6-Bromo-methyl-1, 11-diazabenzio[a]phenothiazin-5-one 9, an intense red powder melted at 289°C. In the uv-visible spectrum the absorption band at 299 nm is typical of phenothiazinoid ring system, while the peak at 444 nm agrees with the red colour of the compound. In the IR spectrum the band at 2965 cm-1 is due to C-H stretching vibration of the methyl, the band at 1675 cm-1 is due to C=O stretching vibration. In the MS spectrum the peak at m/z 357 is due to the molecular ion (M+). The isotopic peak at m/z 359 is typical of a molecule containing bromine atom. The peak at m/z 278 corresponds to loss of bromide fragment. Result of elemental analysis agrees with the assigned molecular formula of C15H8N3OSBr. In 1H-NMR spectra, the absorption signals at δ 9.0-7.6 are due to the aromatic protons while the signal δ 2.5 is due to the methyl proton. In the 13C-NMR spectrum, the absorption signal δ 179.0 is due to carbonyl carbon, the absorption signal at 154 is due to C=N while the signals at δ 148.0 - 110 are due to aromatic carbons.
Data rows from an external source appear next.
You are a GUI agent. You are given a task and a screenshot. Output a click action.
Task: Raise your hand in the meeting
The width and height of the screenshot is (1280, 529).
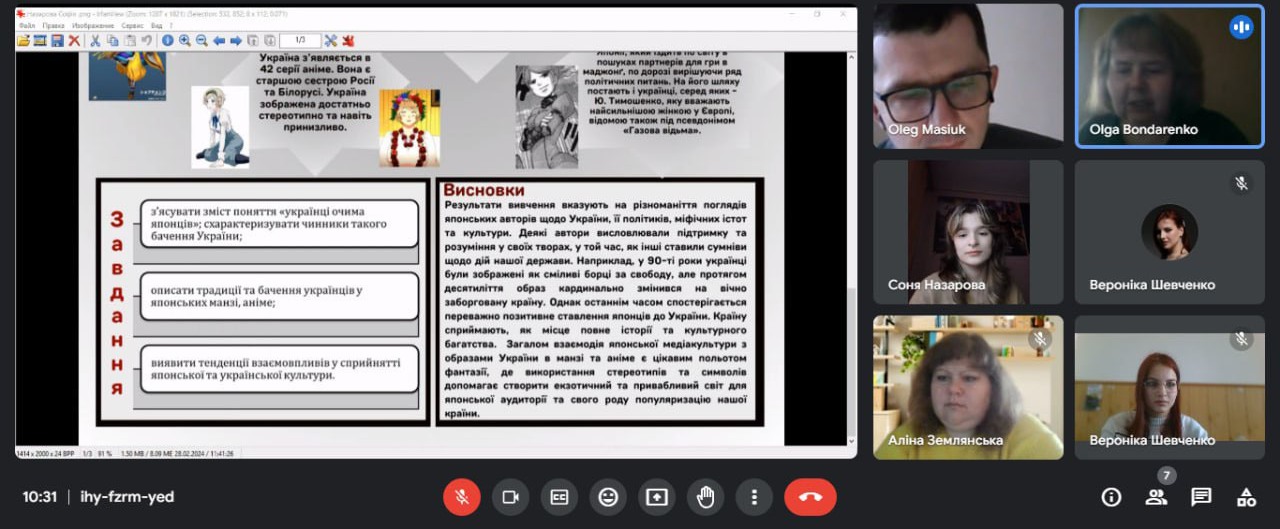[706, 497]
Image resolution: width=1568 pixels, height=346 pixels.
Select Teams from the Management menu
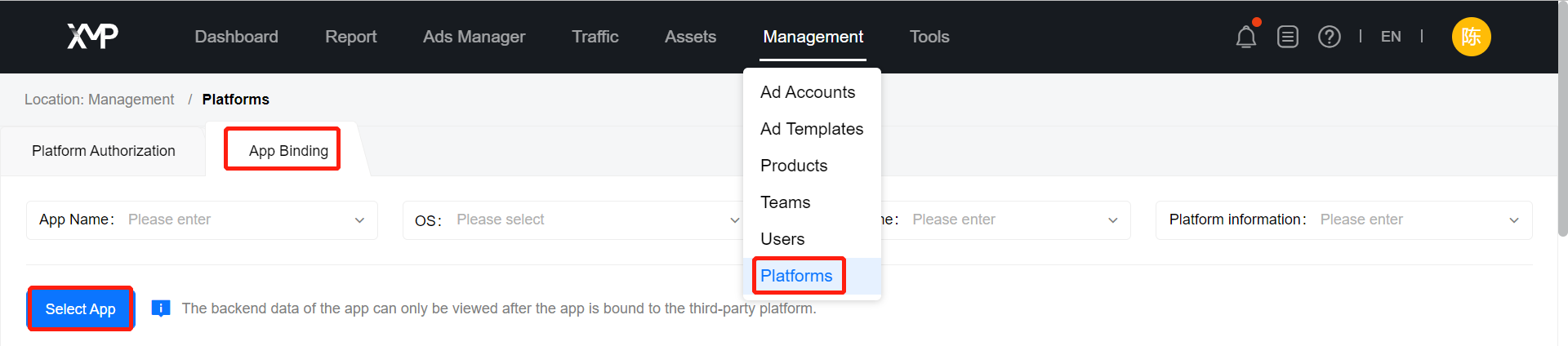point(785,202)
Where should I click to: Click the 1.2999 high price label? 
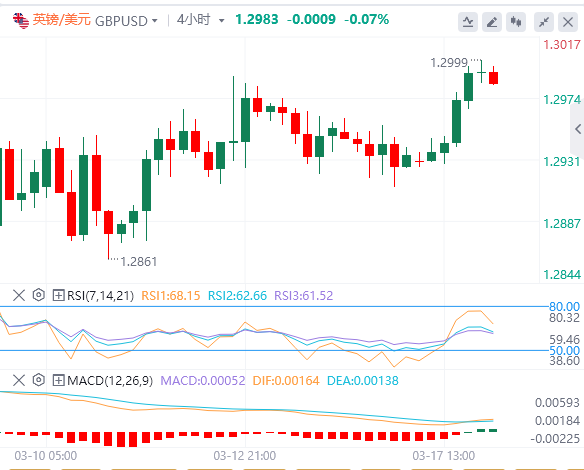pos(449,63)
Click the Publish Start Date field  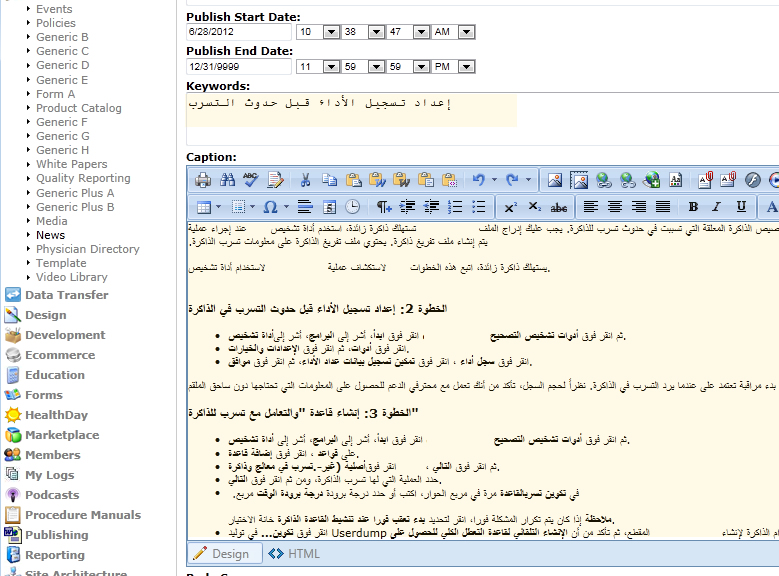pyautogui.click(x=238, y=32)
The parent compound 6-bromo-8-methyl-1, 11-diazabenzo[a]phenothiazin-5-one 9 was derivatized by coupling it with arylboronic acids in presence of 4 mol% of the catalyst and base using methanol as solvent . Good yield of the coupled products were obtained after 3 hours of refluxing. The catalyst was an equimolar mixture of PdCl2 and 1, 4-bis (2-hydroxy-3, 5-di tert-butylbenzyl) piperazine. At the end of the refluxing period, the reaction mixture was filtered hot and allowed to evaporate leaving gummy products which were extracted with acetone to obtain products with percentage yields ranging from 60%-65%. The elemental and spectra data obtained were in agreement with the assigned structures. The coupling of the compound 9 with the arylboronic acid is represented by Scheme 3 below.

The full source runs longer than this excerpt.